Body Corporate 85978 v Saint Pauls Asset Management Limited (previously Might Rocket Trustees limited)
[2020] NZHC 2097
•19 August 2020
IN THE HIGH COURT OF NEW ZEALAND WELLINGTON REGISTRY
I TE KŌTI MATUA O AOTEAROA TE WHANGANUI-A-TARA ROHE
CIV-2020-485-4
[2020] NZHC 2097
UNDER the Companies Act 1993 AND
IN THE MATTER
of the liquidation of SAINT PAULS ASSET MANGEMENT LIMITED (previously Mighty Rocket Trustees Limited)
BETWEEN
BODY CORPORATE 85978
Plaintiff
AND
SAINT PAULS ASSET MANAGEMENT
LIMITED (previously Mighty Rocket Trustees Limited)
Defendant
Hearing: On the papers Counsel:
D A Bleier for Plaintiff A Gilmore for Defendant
Judgment:
19 August 2020
JUDGMENT OF ASSOCIATE JUDGE LESTER
(Costs)
This judgment was delivered by me on 19 August 2020 at 12.30pm pursuant to Rule 11.5 of the High Court Rules
Registrar/Deputy Registrar
19 August 2020
BODY CORPORATE 85978 v SAINT PAULS ASSET MANAGEMENT LIMITED [2020] NZHC 2097
[19 August 2020]
Background
[1] The background to this costs judgment is set out in my judgment delivered on 27 July 2020 (the July Judgment).1
[2] The July Judgment concerned an opposed application by Body Corporate 85978 (Body Corporate) to liquidate Saint Pauls Asset Management Ltd (St Pauls).

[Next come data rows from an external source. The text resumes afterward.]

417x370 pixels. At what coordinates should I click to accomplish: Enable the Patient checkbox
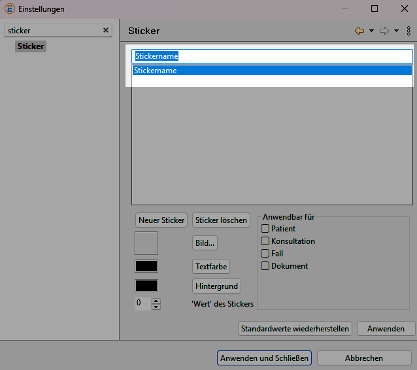(x=265, y=229)
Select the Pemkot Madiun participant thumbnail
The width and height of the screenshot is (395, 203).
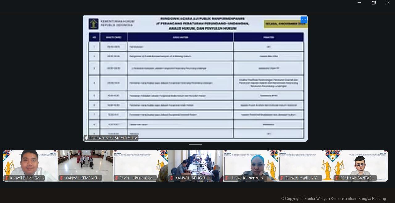(305, 164)
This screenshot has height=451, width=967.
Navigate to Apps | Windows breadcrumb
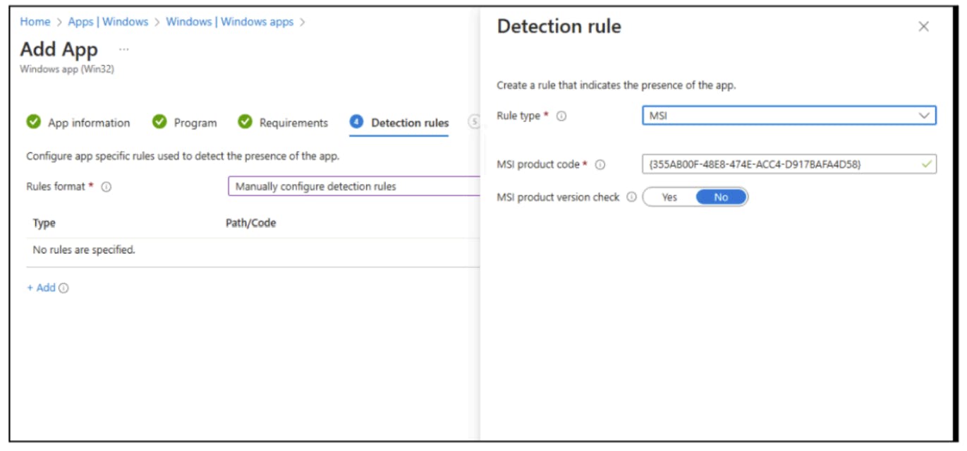[108, 22]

[3] I do not repeat the full timeline of matters from the July Judgment, but highlight some of the key stages:
(i)8 January 2020: statement of claim filed in relation to unpaid Body Corporate levies.

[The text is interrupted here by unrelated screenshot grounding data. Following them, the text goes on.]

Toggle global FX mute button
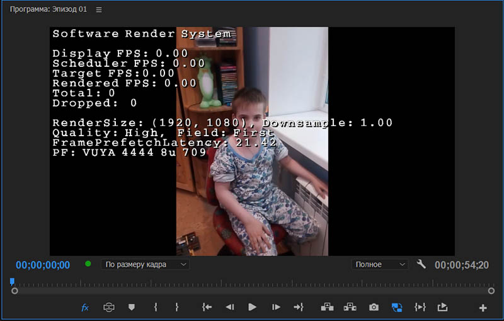Viewport: 504px width, 321px height. (85, 307)
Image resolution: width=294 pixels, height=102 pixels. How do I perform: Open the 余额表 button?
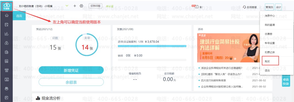(71, 82)
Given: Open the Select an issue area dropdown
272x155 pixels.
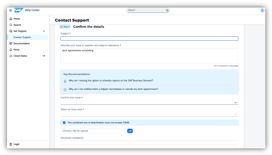Looking at the screenshot, I should coord(149,115).
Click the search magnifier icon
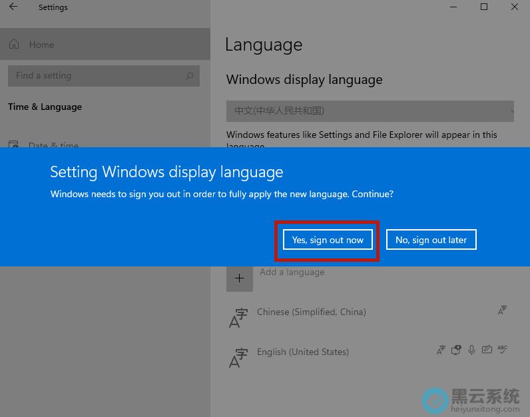This screenshot has width=530, height=417. 190,76
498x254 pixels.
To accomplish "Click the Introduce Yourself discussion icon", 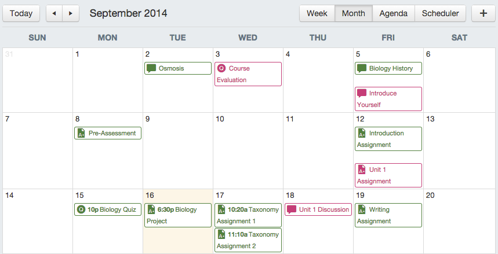I will [x=362, y=93].
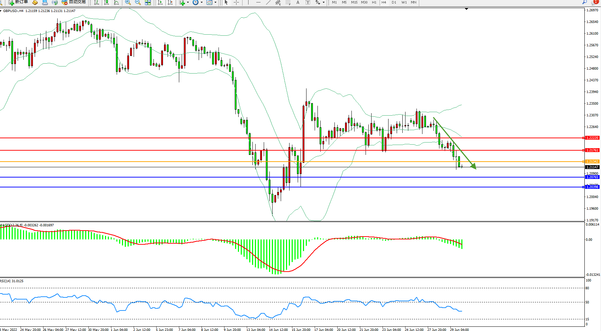Switch to the D1 timeframe

point(394,2)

(ii)10 January 2020: balance of unpaid levies cleared, remaining issue of costs.
(iii)16 January 2020: further unpaid Body Corporate levies accrue of $19,330.75. Costs claimed of $6,727 plus disbursements claimed.
(iv)20 January 2020: unpaid Body Corporate levies of $19,330.75 paid.

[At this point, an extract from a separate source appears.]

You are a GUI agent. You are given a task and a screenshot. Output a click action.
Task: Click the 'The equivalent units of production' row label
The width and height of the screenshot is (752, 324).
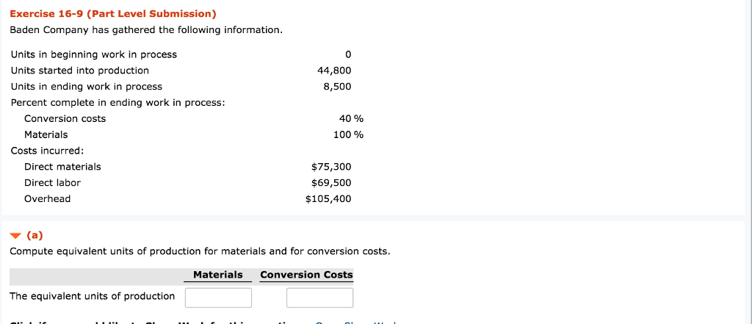[x=93, y=296]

(v)1 April 2020: a further round of Body Corporate levies falls due.
(vi)3-9 April 2020: St Pauls clears the levies due 1 April 2020.
Application 22 July 2020
[4] When the opposed application came before me on 22 July 2020, there were no unpaid levies owed by St Pauls. The remaining issue was costs.
1 Body Corporate 85978 v Saint Pauls Asset Management Ltd [2020] NZHC 1803.
[5] Body Corporate sought costs pursuant to a costs clause in part of an order made by Churchman J on 21 August 2017 approving a scheme under s 74 of the Unit Titles Act 2010 (the Act), which reads as follows:
8.5If an Owner fails to pay its Levy in the amount and at the time required by the Body Corporate, that Owner is liable for any losses and for all associated and additional costs, expenses and disbursements resulting from such non-payment (including all costs incurred by the Body Corporate in attempting to recover the outstanding Levy and associated costs including legal costs on a solicitor/client basis together with any penalty interest under section 128(2) of the Act).
[6] Mr Bleier, counsel for St Pauls, advised at the July hearing that the present claim for costs was approximately $30,000 but he could not quantify the precise sum.
[7] Therein lay Body Corporate’s difficulty. Body Corporate was no longer a creditor in respect of accrued levies – such having been paid. Body Corporate was a prospective or contingent creditor in respect of its costs, given it had the benefit of the indemnity costs provision set out at [5] above.
[8] As I held in my July Judgment, until costs were quantified, St Pauls had no opportunity to pay them. If the costs had been fixed and paid, Body Corporate would not have standing to pursue liquidation. Body Corporate continued to pursue liquidation despite being paid the Body Corporate levies, as it considered St Pauls had failed to rebut the presumption of insolvency that arose from the original statutory demand not being satisfied.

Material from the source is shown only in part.